Major optimizations - Done!
published: 2021-03-18
Bit of a background
During the past three months we had system outages. Unfortunately a few of them have reached and impacted the users of Keytiles - our numbers dropped to 0, data has gone from the views... And on the top of that: the first two times users had to report the issue as our Monitoring/Alerting system has failed to recognize the problem... Ok there was no data loss at least, but still: not good!
We are happy to announce!
#homework - done!
The root cause behind all of these incidents was that system got occasionally overloaded when something has happened in the World - at Corona news level. As we are tracking several big news portals every time when something was announced in Austria, Germany, Slovenia, Hungary or other countries and a news website (customer of Keytiles) published an article about it visits kicked up in the sky - causing a huge spike in incoming load for the Keytiles system.
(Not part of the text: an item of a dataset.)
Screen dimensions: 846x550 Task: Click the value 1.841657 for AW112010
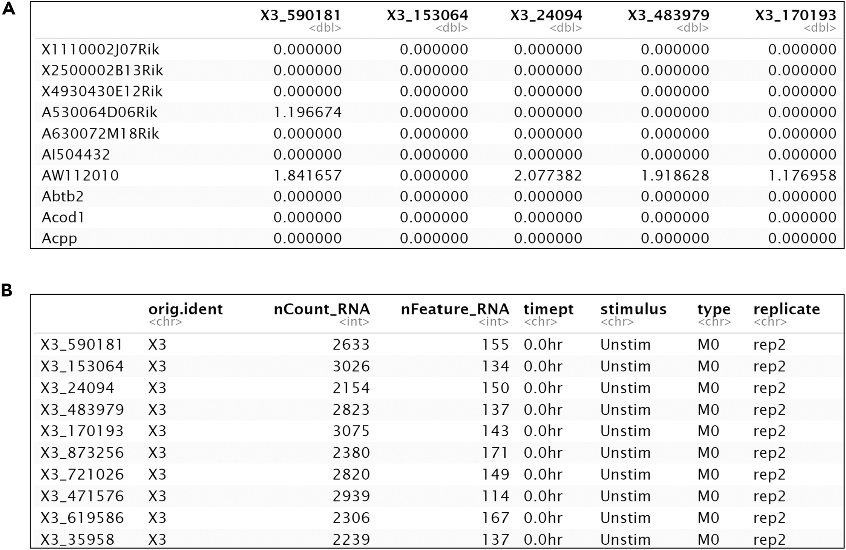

We had to learn and analyze a lot!
- In one hand we had to continuously enhance our Monitoring/Alerting systems to early-capture the incoming problem so we can jump in avoiding the issue to escalate at a level where it hits customers.
This went pretty well as after the first 2 incidents we were able to early-detect others and handle them silently in the background. - But in the other hand we also had to find why exactly Keytiles is overloading? It should not! We designed the system the way it should be able to handle even 100% big spikes so why Keytiles is failing to do that? What is slow? Where? Why?
The good news: we were able to identify the week spots in the system and with very high priority we came up with fixes - touching the logic low level.
The enhancements of the Keytiles system were released into PROD yesterday (2021-03-17) and the effect was shocking! This time luckily positively shocking... :-) How much? This much!
System load before and after the deployment (the red line - if not obvious.. :-)) in our key server elements - click to enlarge!
(Taken from our Prometheus / Grafana based monitoring system)
Processing speed of updating tileData when a hit comes in. Earlier it took ~150-200 milliseconds. But after the deployment... well, see for yourself! - click to enlarge!
(Taken from our Prometheus / Grafana based monitoring system)
Bye bye incidents!
Thanks to the optimizations we made now we are measuring outstanding increase in processing capacity of Keytiles (seriously, we measured 80x faster processing speed!) which means it would be much more difficult to overload the system with spikes generated by kicker Corona news!
Besides thanks to the enhancements we made in our Monitoring/Alerting systems we are much better protected now as 3 months ago. Also don't forget that the dev/ops team had the possibility to learn a lot about how to detect/triangle/handle situations very fast before it hits the service quality.
Last but not least - we would like to thank to our users for their patience! So THANK YOU!